# Work instruction:
Copy each of the following items word for word, without changing anything.

# Dataset excerpts:
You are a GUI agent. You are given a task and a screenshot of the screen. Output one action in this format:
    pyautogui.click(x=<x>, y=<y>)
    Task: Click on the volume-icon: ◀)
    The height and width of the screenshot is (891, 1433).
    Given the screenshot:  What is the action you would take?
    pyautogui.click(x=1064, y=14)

# Your solution:
You are a GUI agent. You are given a task and a screenshot of the screen. Output one action in this format:
    pyautogui.click(x=<x>, y=<y>)
    Task: Click on the volume-icon: ◀)
    The height and width of the screenshot is (891, 1433).
    Given the screenshot:  What is the action you would take?
    pyautogui.click(x=1064, y=14)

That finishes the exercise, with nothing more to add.